Start of DATASET ROWS

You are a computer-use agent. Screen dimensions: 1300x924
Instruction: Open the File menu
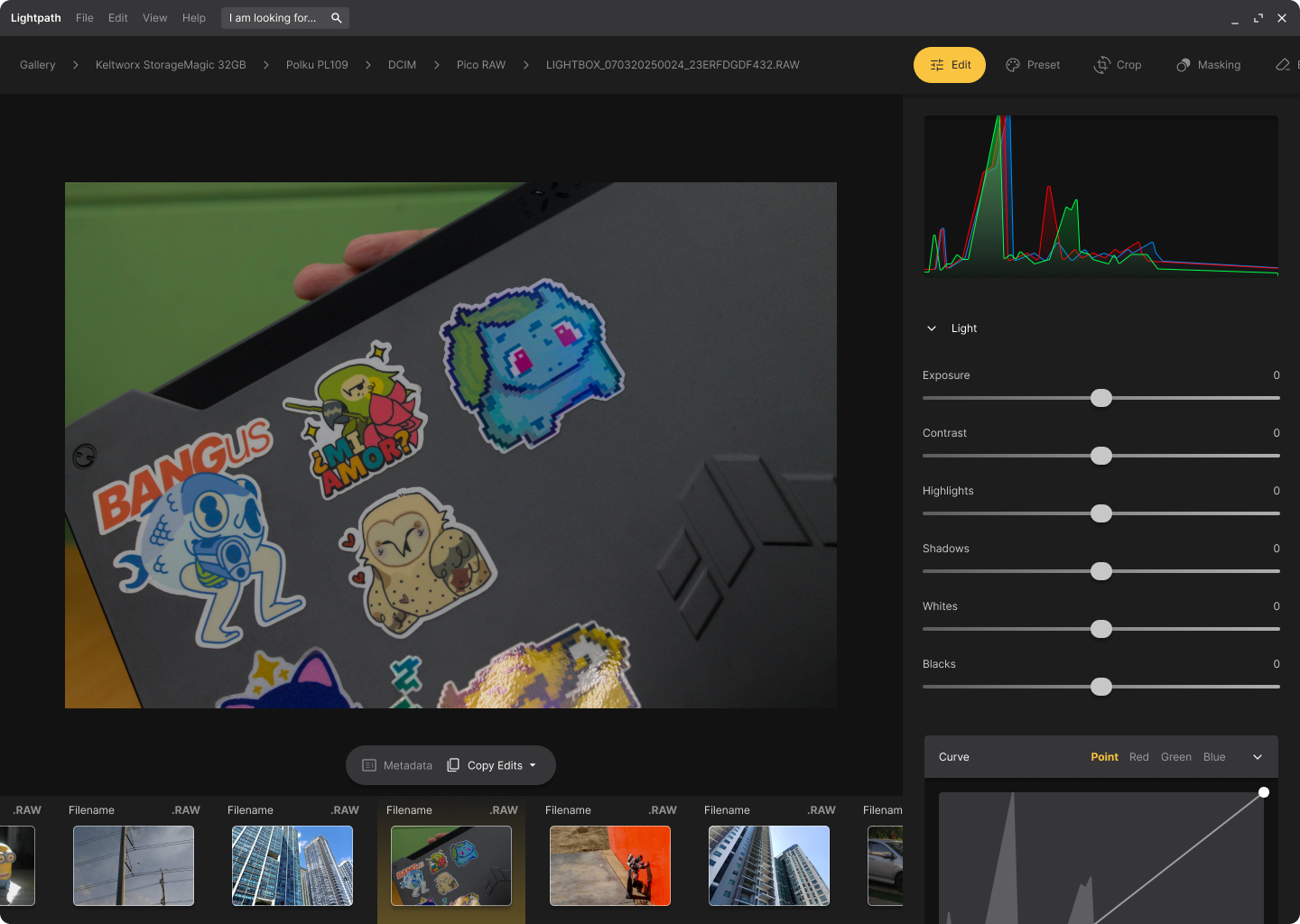point(85,18)
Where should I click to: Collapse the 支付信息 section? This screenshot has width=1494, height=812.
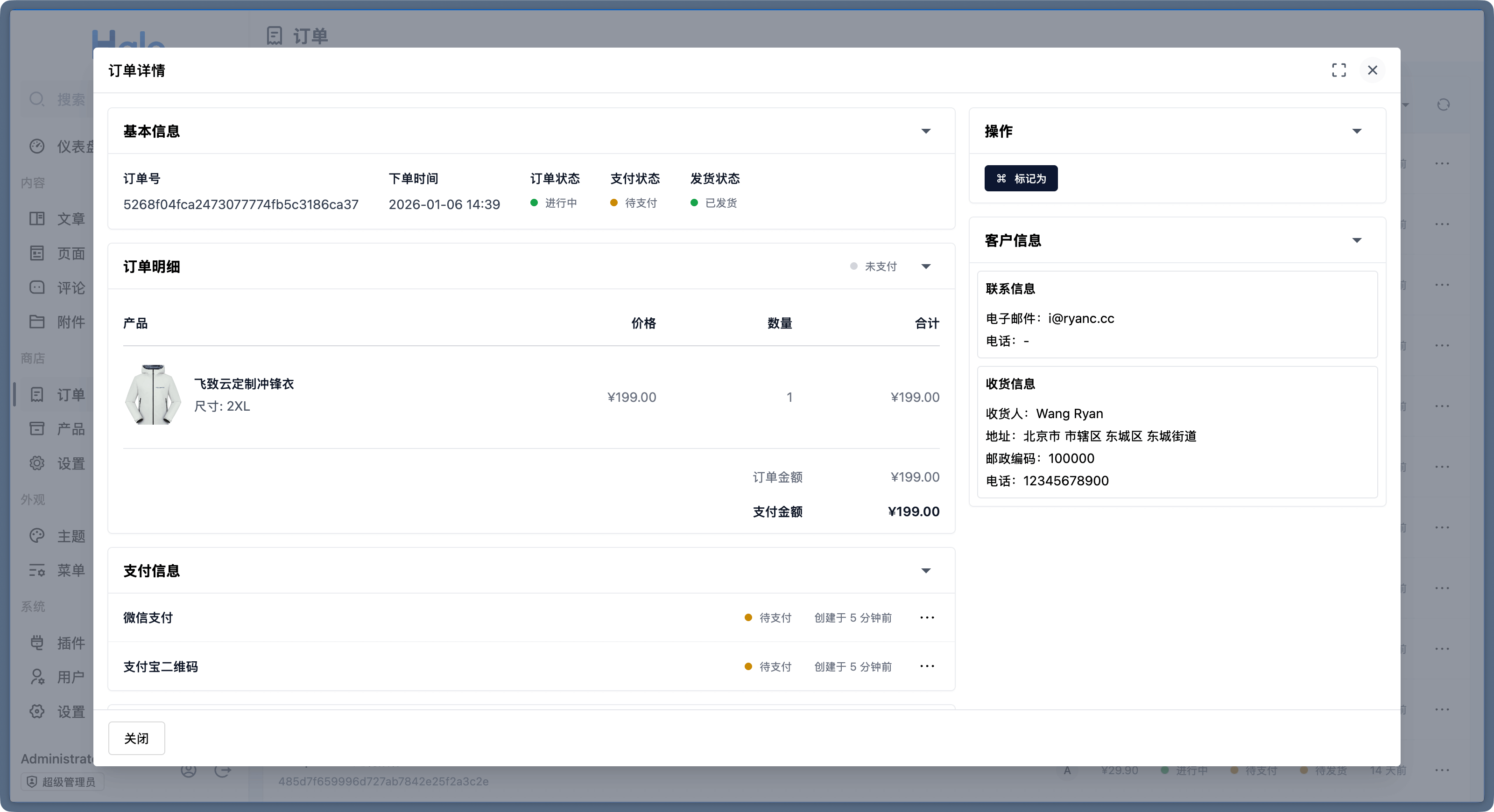click(926, 571)
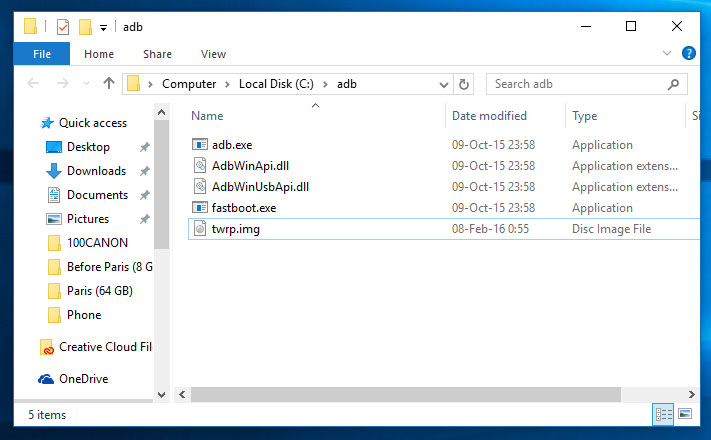Switch to large icons view
Viewport: 711px width, 440px height.
685,413
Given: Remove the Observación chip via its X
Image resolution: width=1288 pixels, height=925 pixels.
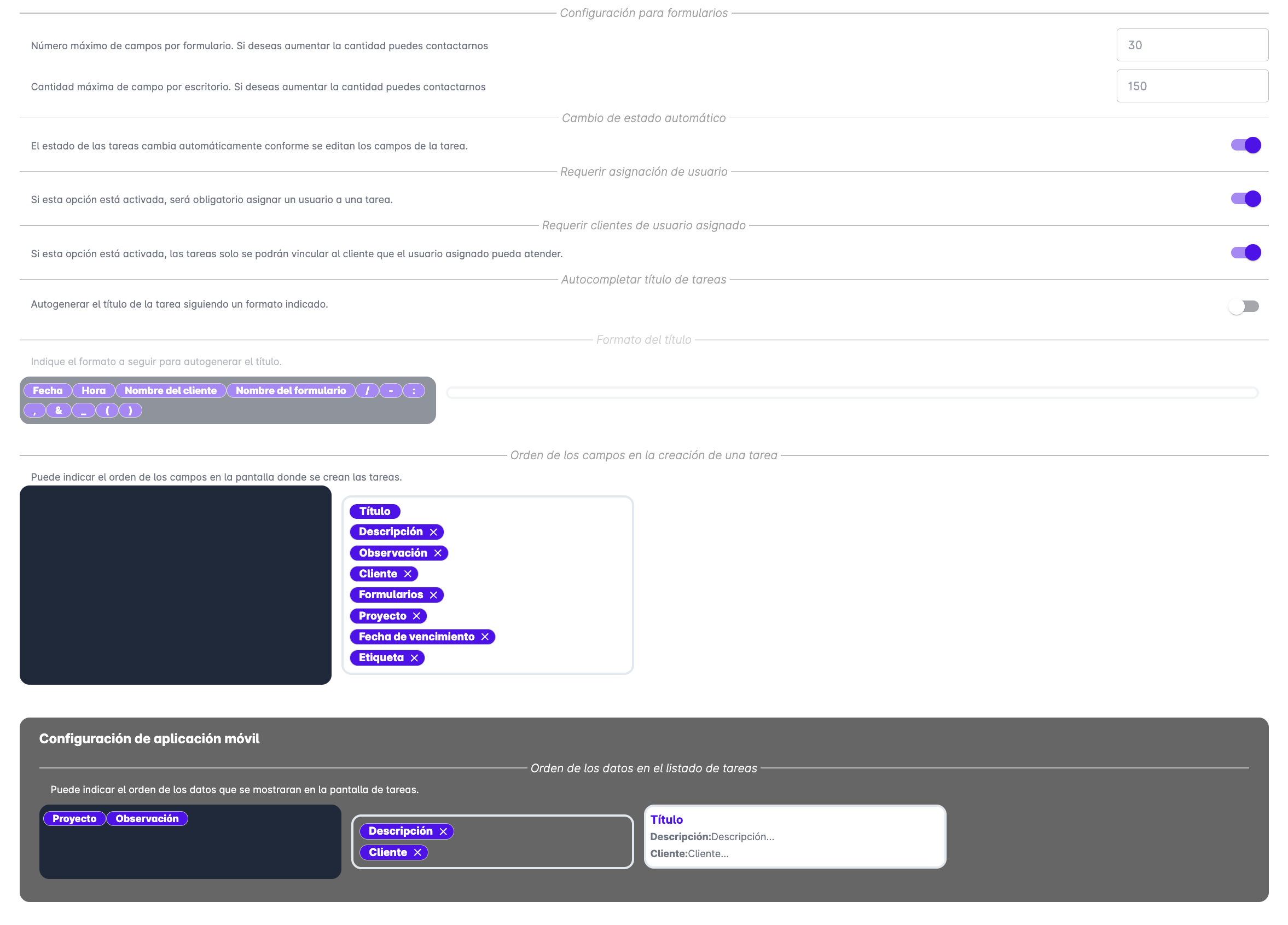Looking at the screenshot, I should [x=437, y=553].
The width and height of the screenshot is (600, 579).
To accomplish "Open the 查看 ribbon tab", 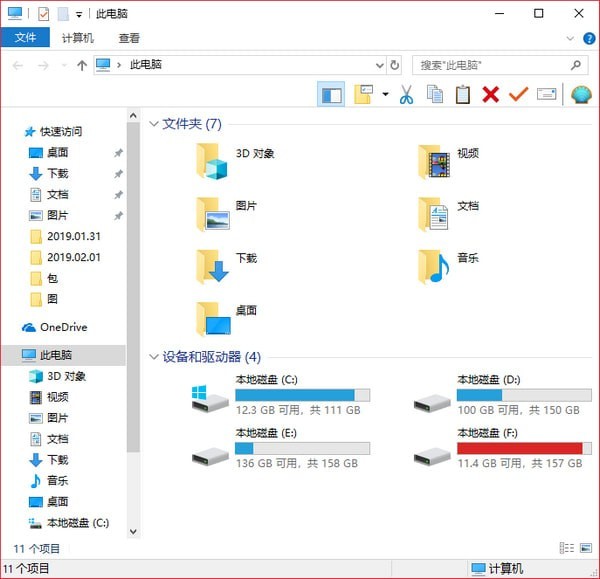I will (129, 38).
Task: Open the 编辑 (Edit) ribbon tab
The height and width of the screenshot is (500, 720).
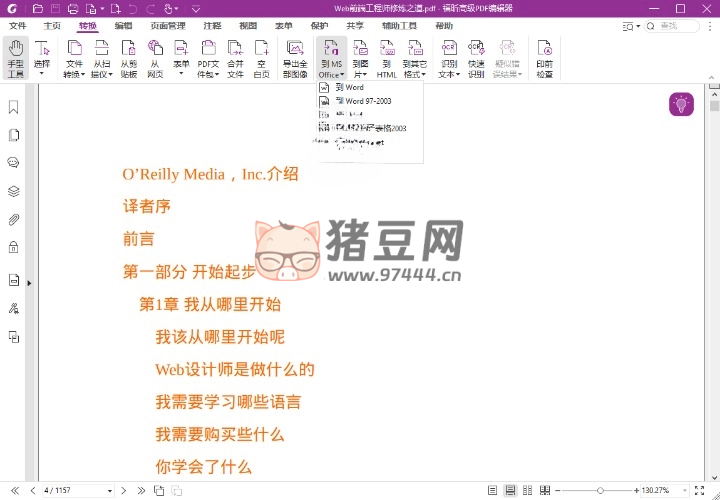Action: click(123, 25)
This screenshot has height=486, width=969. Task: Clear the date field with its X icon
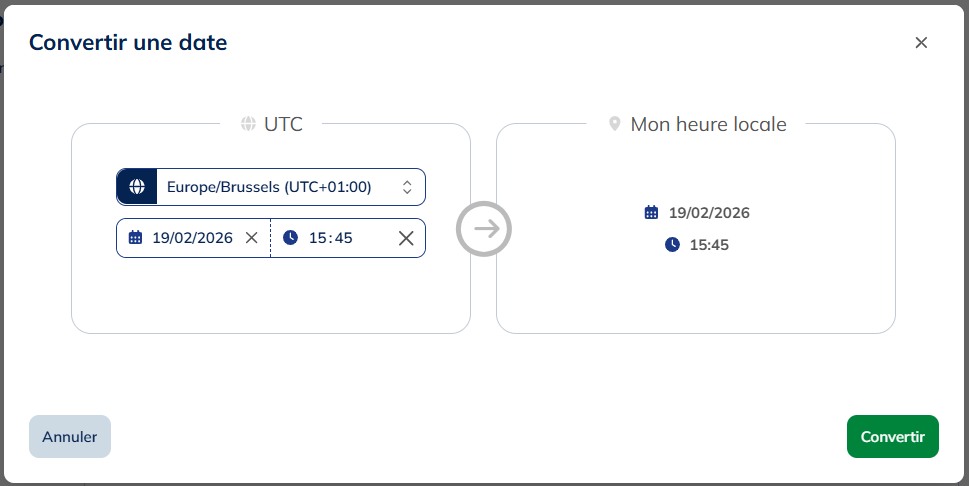click(x=252, y=238)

End of DATASET ROWS

→ **WHAT THE TASK REQUIRES**:
Pick out every line above that contains the word "width", treating uppercase and lowercase as different.

→ **TASK ANSWER**:
Where should I click to: Collapse the 支付信息 section? This screenshot has width=1494, height=812.
Viewport: 711px width, 440px height.
Image resolution: width=1288 pixels, height=925 pixels.
The width and height of the screenshot is (600, 579).
The height and width of the screenshot is (500, 720).
This screenshot has height=486, width=969. Task: Clear the date field with its X icon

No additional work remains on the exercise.